I really need to get back to writing. I have so many ideas and drafted posts of life lately with a new addition to our family. Most days it doesn't seem like I have any time to write, which is a lie, because it seems I have plenty of time to scroll through Facebook nonsense. I always feel like I can't post unless it's from a desktop but that's not practical for me right now. I need to make use of my smart little phone and post from it. Since I can't bring myself to finish up my drafted ideas I'm going to do the typical November gratitude posts to get some type of writing in. I need an outlet. I am also going to limit my Facebook usage this month so hopefully those wasted minutes will be used here. 

Day 1
This one is so obvious, and the most important. I am grateful for my baby boy. I absolutely love him. He's so handsome and sweet. I love watching him wiggle around. I love watching the smiles and joy exchanged between him and his dad. I'm happy for this stage in life so I can continue learning and growing. His dad always tells me that the baby loves me, misses me and sometimes only wants me, but I've got issues about believing I'm worthy and loveable. For a human to absolutely love me feels weird, but I know my little guys does. I'm his food, his comfort, his protector and number one fan. He is the best thing in my world. 

Friday, May 22, 2015

Gender Reveal

We found out the gender of our baby at 21 weeks. We were sure it was a girl, we even had her name picked out. As soon as the ultrasound tech put the wand up to my belly we saw. She asked us if we could tell what it is, but I told her no because I wanted to be sure what I was seeing; I had to hear the words come from her mouth. It's a boy. Tears ran down my eyes seeing our little guy up on the screen. 

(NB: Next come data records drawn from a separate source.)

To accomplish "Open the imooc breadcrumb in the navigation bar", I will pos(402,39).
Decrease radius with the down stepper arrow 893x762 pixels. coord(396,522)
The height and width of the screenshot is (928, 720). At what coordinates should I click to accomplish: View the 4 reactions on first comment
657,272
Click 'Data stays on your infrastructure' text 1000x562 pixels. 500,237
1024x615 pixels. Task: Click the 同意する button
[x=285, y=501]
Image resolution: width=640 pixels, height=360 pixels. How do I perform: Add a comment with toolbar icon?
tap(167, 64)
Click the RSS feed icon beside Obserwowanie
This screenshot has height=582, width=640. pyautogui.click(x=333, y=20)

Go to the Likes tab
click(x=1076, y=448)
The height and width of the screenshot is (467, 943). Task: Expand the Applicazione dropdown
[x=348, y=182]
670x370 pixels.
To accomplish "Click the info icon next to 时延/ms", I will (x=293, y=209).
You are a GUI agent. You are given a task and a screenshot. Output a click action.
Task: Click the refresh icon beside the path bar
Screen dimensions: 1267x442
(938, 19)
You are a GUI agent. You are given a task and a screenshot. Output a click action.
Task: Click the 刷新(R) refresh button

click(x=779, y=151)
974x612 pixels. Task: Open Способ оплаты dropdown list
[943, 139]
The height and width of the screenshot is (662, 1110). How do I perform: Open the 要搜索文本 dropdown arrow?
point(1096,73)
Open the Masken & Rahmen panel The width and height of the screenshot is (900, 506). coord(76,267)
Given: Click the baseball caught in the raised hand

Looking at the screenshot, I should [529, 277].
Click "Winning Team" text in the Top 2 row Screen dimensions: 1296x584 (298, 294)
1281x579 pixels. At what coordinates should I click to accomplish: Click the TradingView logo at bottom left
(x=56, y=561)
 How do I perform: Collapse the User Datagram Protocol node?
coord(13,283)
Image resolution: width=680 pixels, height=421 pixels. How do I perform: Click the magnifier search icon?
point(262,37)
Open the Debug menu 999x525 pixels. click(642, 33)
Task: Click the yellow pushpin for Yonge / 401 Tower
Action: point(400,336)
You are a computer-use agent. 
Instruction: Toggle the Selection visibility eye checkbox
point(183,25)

It looks like he has Jose's nose and hairline. 

I didn't feel him move until 21-22 weeks because my placenta was in front. I think seeing him on screen and knowing his gender made it more real, so feeling him was easier. 

That night we went to tell our families. I made these scratch off lottery cards. The idea was cute, but it was a struggle for both families to understand what we were trying to tell them. Either way it was fun to share the news with everyone.